§ **Input data**
···

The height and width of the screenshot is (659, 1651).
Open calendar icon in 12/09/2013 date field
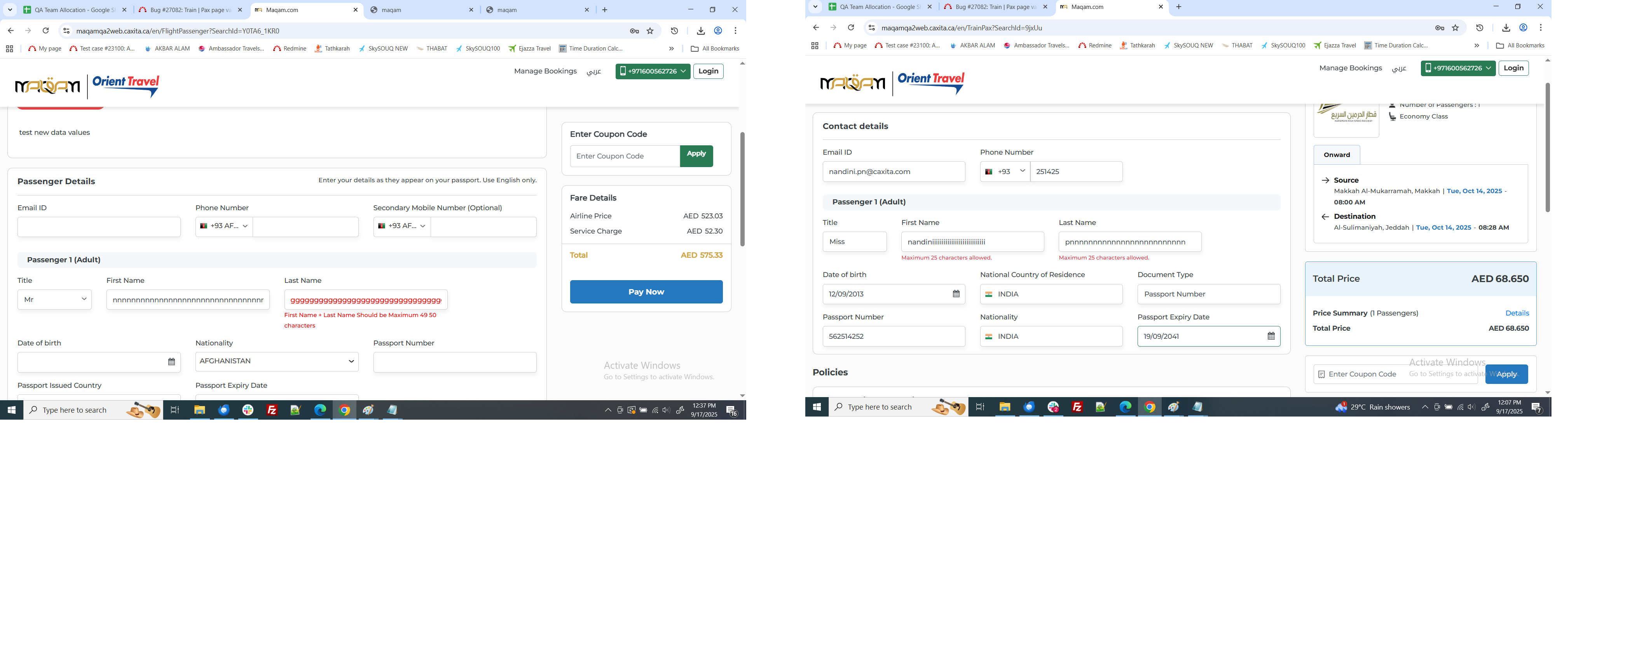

···

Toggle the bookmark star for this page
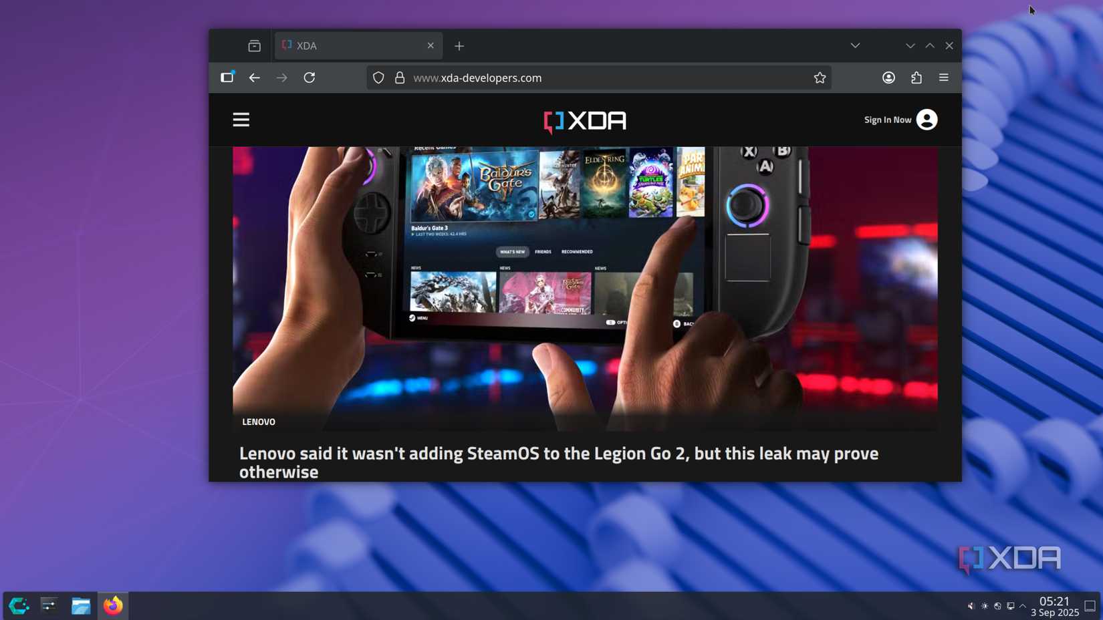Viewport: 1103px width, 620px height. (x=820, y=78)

···

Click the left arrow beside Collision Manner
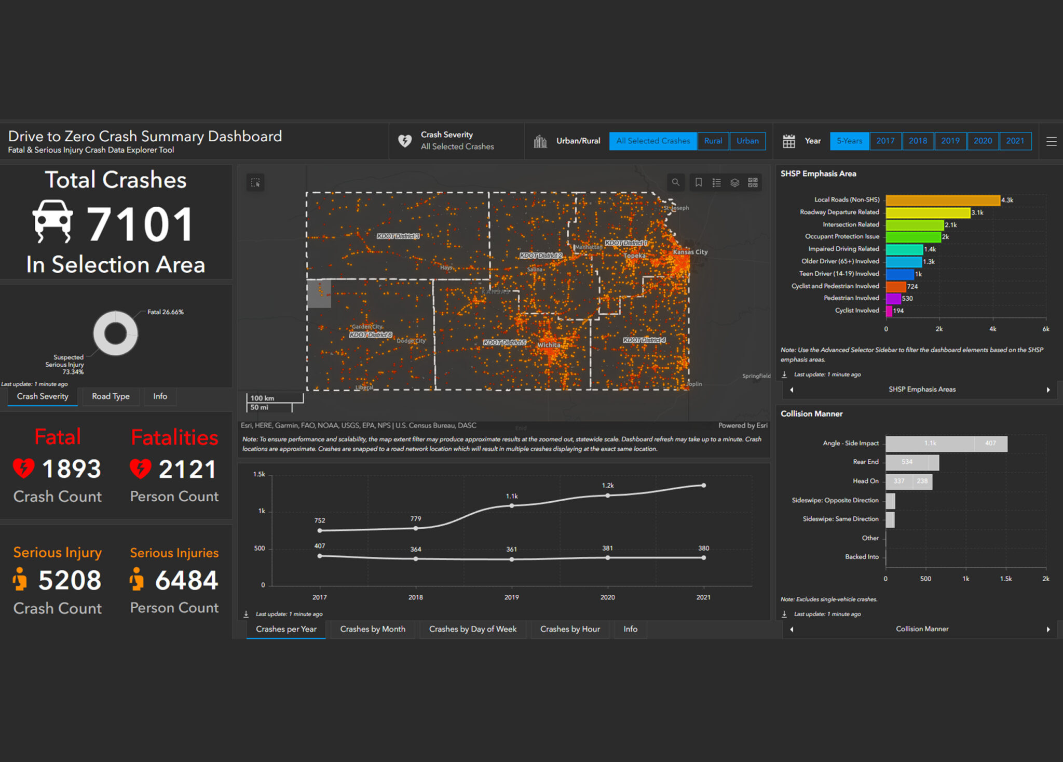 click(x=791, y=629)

···

§ **The task**
Using the entries above, give back exactly the line containing "The height and", the line containing "Open calendar icon in 12/09/2013 date field", and every line between them, and nothing else.

§ **Response for this exercise**
The height and width of the screenshot is (659, 1651).
Open calendar icon in 12/09/2013 date field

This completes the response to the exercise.